RE: DOMString Character Encoding from Allen, Michael B (RSCH) on 2002-02-19 (www-dom@w3.org from January to March 2002)

From: Allen, Michael B (RSCH) <Michael_B_Allen@ml.com>
Date: Tue, 19 Feb 2002 18:40:54 -0500
To: "'Philippe Le Hegaret'" <plh@w3.org>, "WWW DOM" <www-dom@w3.org>
Message-ID: <2D31030A810FD611973700306E0208F61997C5@ehope07.hew.us.ml.com>

> -----Original Message-----
> From:	Philippe Le Hegaret [SMTP:plh@w3.org]
> Sent:	Tuesday, February 19, 2002 6:23 PM
> To:	WWW DOM
> Subject:	Re: DOMString Character Encoding
> 
> On Sun, 2002-02-17 at 19:15, Allen, Michael B (RSCH) wrote:
> > 	Specifying the type is one thing, but specifying the encoding is another.
> > 	Making it UTF-16 (big endian, little endian, w/wo BOM?) unnecessarily
> > 	constrains the implementation.
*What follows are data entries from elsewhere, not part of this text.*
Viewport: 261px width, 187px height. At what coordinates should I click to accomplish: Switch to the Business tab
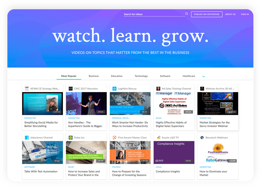(x=94, y=76)
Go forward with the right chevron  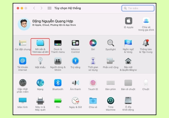pos(41,8)
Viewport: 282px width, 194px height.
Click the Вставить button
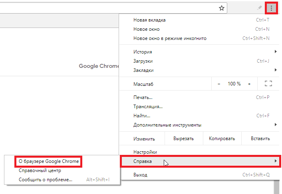click(x=260, y=139)
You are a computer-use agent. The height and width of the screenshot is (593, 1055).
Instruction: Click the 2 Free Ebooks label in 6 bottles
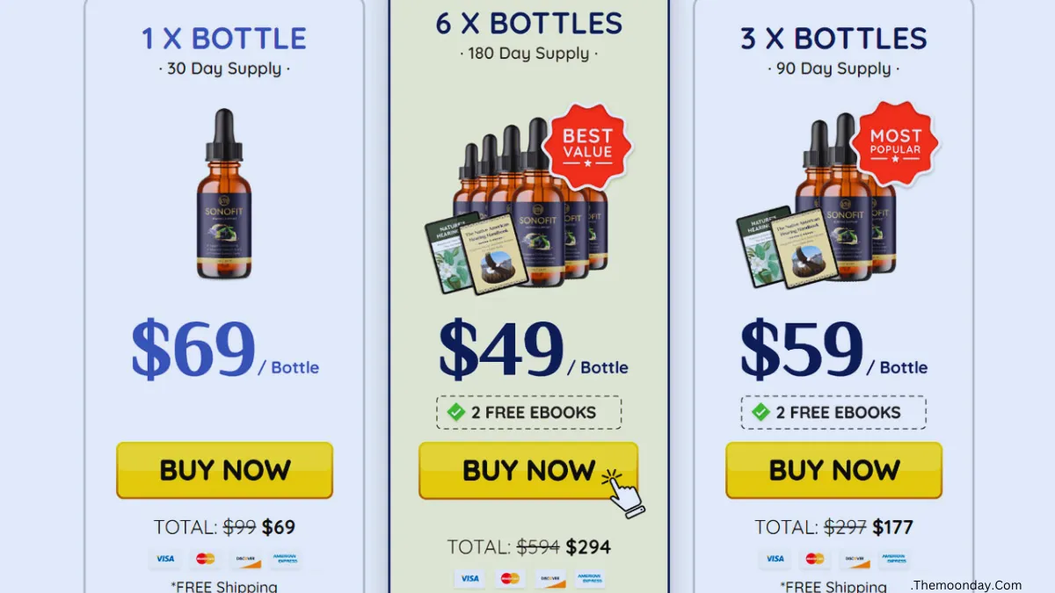[534, 412]
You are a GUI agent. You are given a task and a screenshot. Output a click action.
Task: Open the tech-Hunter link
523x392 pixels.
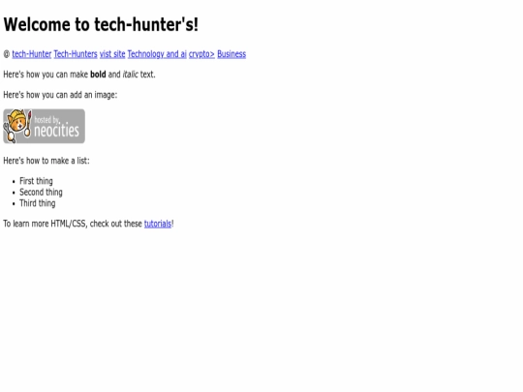tap(32, 54)
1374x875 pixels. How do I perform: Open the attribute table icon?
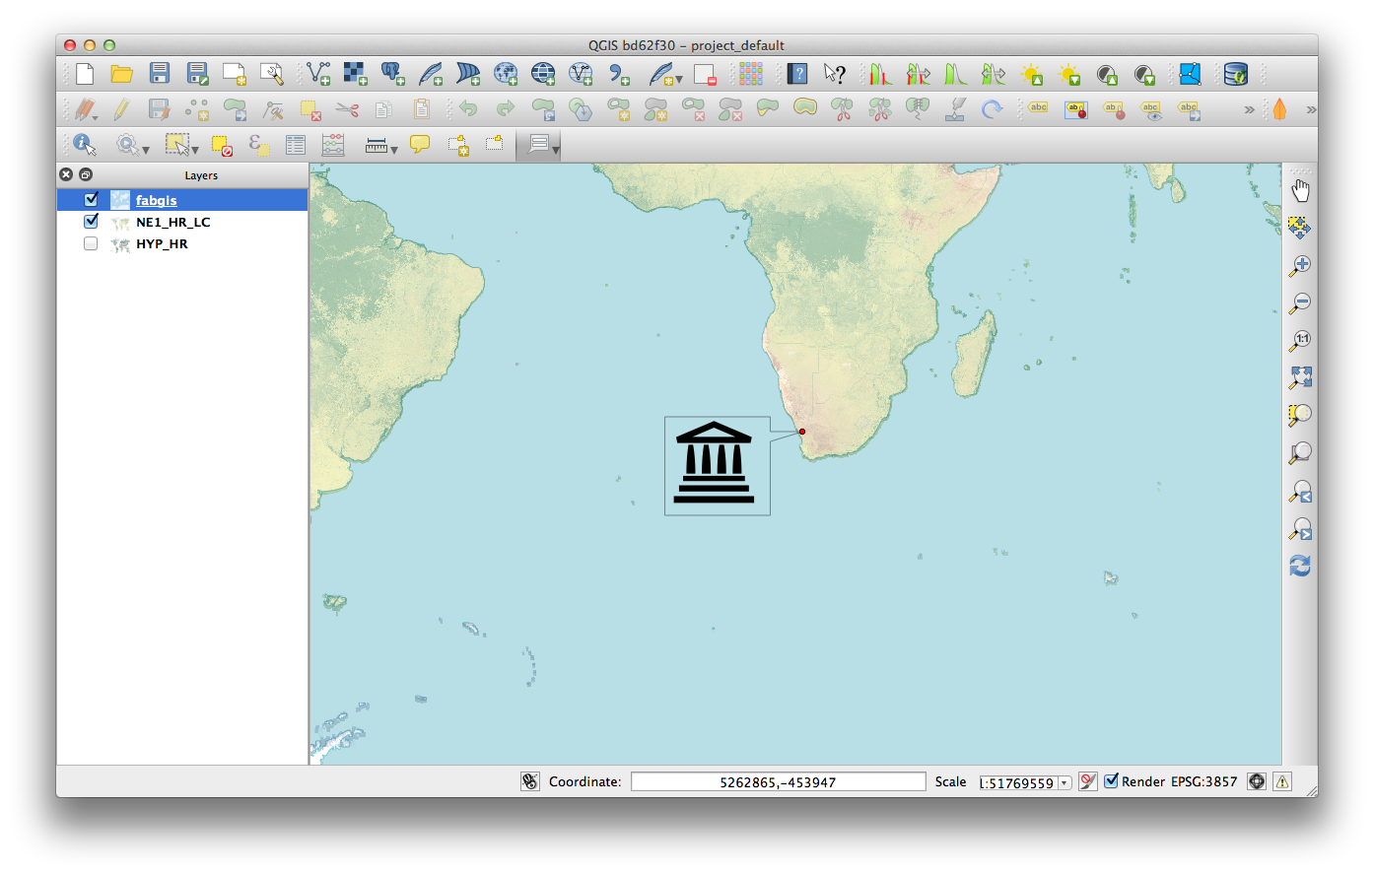point(296,146)
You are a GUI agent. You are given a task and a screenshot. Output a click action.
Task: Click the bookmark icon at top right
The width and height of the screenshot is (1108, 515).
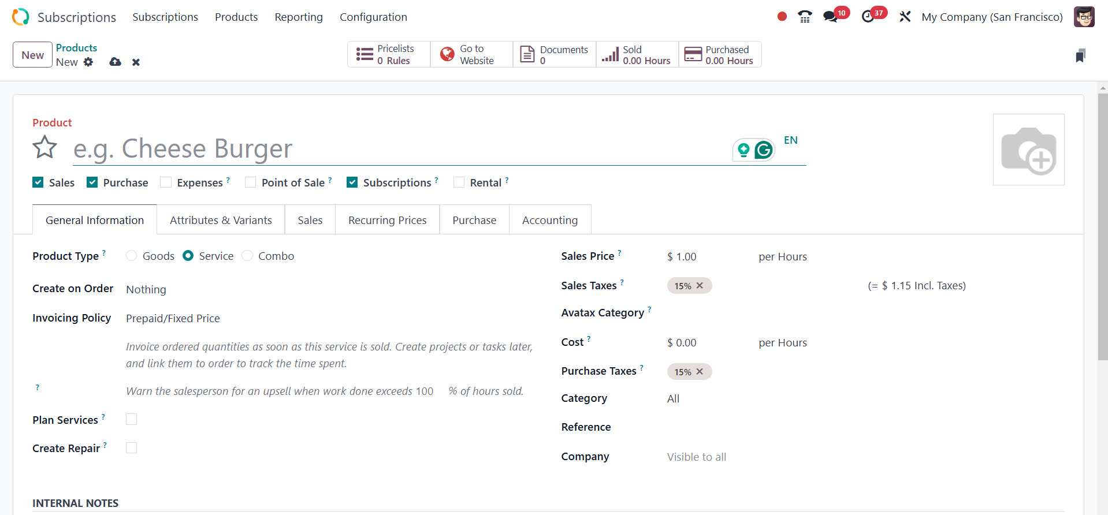click(1080, 55)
I know first hand it creates a significant barrier
> > 	for C. It requires that the implementation provide all the usual string
> > 	manipulation functions. Consider what would happen if the DOMString type
> > 	were defined as a long and specified the encoding as UCS-4BE? What would
> > 	the Java language binding look like?
> 
> see
> [[
> Applications must encode DOMString using UTF-16
> ]]
> http://www.w3.org/TR/2000/REC-DOM-Level-2-Core-20001113/core.html#ID-C74D1578
> 
> big endian or little endian is platform dependent. I don't think that
> the BOM doesn't have anything to do in a DOMString.
> 
	Internally I doubt Java Strings have BOMs but if you serialize one they sure do. But
	that doesn't matter because Java users should never be concerned with the actual
	character encoding of Java Strings. I'm trying to make the same point about
	DOMString but I'm not sure anyone has acknowledged they even know what I'm
	talking about. Or I'm missing something fundamental here.

	Mike

Received on Tuesday, 19 February 2002 18:40:58 UTC